With an event like the NBA All-Star Game, production staff must carefully coordinate all wireless technologies to ensure their frequencies do not interfere with one another. To this end, PWS began strategizing its frequency coordination for the NBA All-Star Game weeks before the actual game.
“The NBA is extremely proactive in regards to RF communications and we work closely with them leading up to the All-Star weekend so we are well-prepared going in,” says Brooks Schroeder of PWS. “Once we actually got on site, we were able to move users around the spectrum as needed to ensure things operated smoothly without interruption.”
The PWS team was responsible for managing close to 500 frequencies at the Toyota Center in Houston, a large television market with a heavily saturated spectrum.
Facing this reduced amount of spectrum space, PWS took extra care to stay on top of all users to ensure they were working within the guidelines.
For the All-Star Game, the NBA provided an in-house 2.4GHZ Wi-Fi system. PWS was tasked with coordinating and managing the system—tracking down uncoordinated and rogue devices to help maintain good signal and data flow.
Once located and identified, the individuals or clients who were out of compliance were asked to shut down or move to an acceptable Wi-Fi channel.

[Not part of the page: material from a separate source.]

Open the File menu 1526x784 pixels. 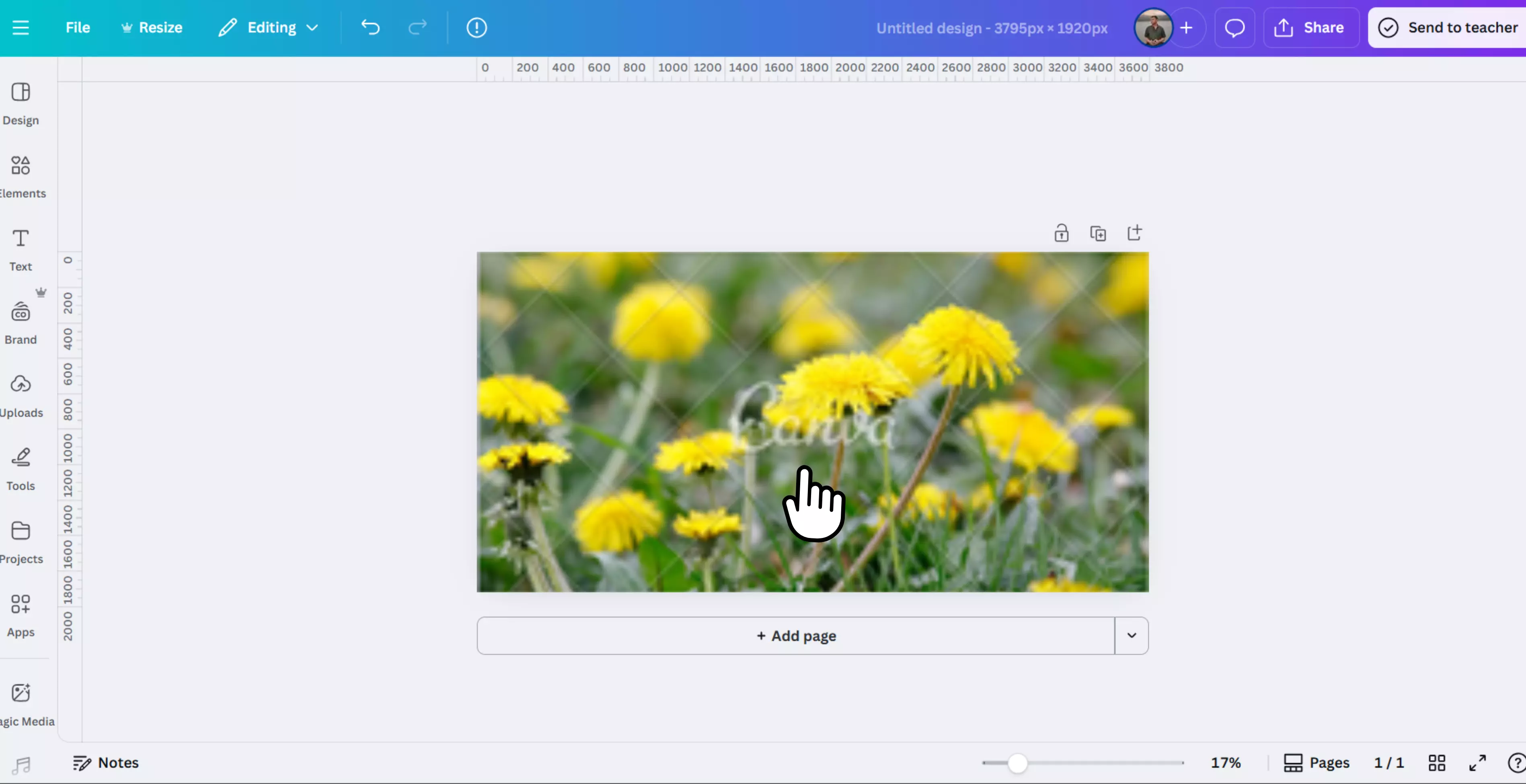coord(78,28)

In addition to frequency coordination, PWS collaborated with Quantum Q5X to manage the player microphones for the All-Star Game.

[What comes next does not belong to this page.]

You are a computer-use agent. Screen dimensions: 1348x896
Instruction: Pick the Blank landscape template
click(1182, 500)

Quantum Q5X provided its QT-5000 Microphone System, which users can control remotely and wirelessly. Sewn into the jerseys of eight of the players, the rechargeable, flexible and customized QT-5000 transmitters allowed game broadcasters to build packages that could be rolled into the game, and provided audio for NBA Films productions to use for archival purposes and any future shows.
The rubberized, flexible, water-and-sweat-resistant QT-5000 body pack will not injure the player even if he falls on it or takes a direct hit. John Garrido from PWS and Quantum Q5X’s Mark Donkers managed the system together.
The antenna system utilized for the player mics was the PWS Domed Helical which is a new standard in wireless antenna performance and physical presence.
The antenna combines the highly successful circular polarization configuration pioneered by the original PWS Helical, but with the unit sealed within a unique new compact “domed” design. This provides robust, uncompromised multichannel wireless microphone, in-ear and intercom wireless connectivity.
Constructed from rugged polycarbonate, PWS’s Domed Helical is designed to hold up to considerable road-related abuse.
“The NBA All-Star Game and associated events are always challenging for us, but our team has extensive experience in coordinating large events and does a fantastic job,” adds Jim Van Winkle, general manager of PWS. “We look forward to working on this event each year.”